━━━━━ SOURCE MATERIAL

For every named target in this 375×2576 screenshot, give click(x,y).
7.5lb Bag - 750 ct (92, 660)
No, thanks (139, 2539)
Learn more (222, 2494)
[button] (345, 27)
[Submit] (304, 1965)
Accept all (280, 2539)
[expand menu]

━━━━━━━━━━

- _INSTRUCTIONS FOR THE TASK_
Would you please give the data above again, exactly as it appears?

- _COMPLETED TASK_
For every named target in this 375×2576 screenshot, give click(x,y).
7.5lb Bag - 750 ct (92, 660)
No, thanks (139, 2539)
Learn more (222, 2494)
[button] (345, 27)
[Submit] (304, 1965)
Accept all (280, 2539)
[expand menu]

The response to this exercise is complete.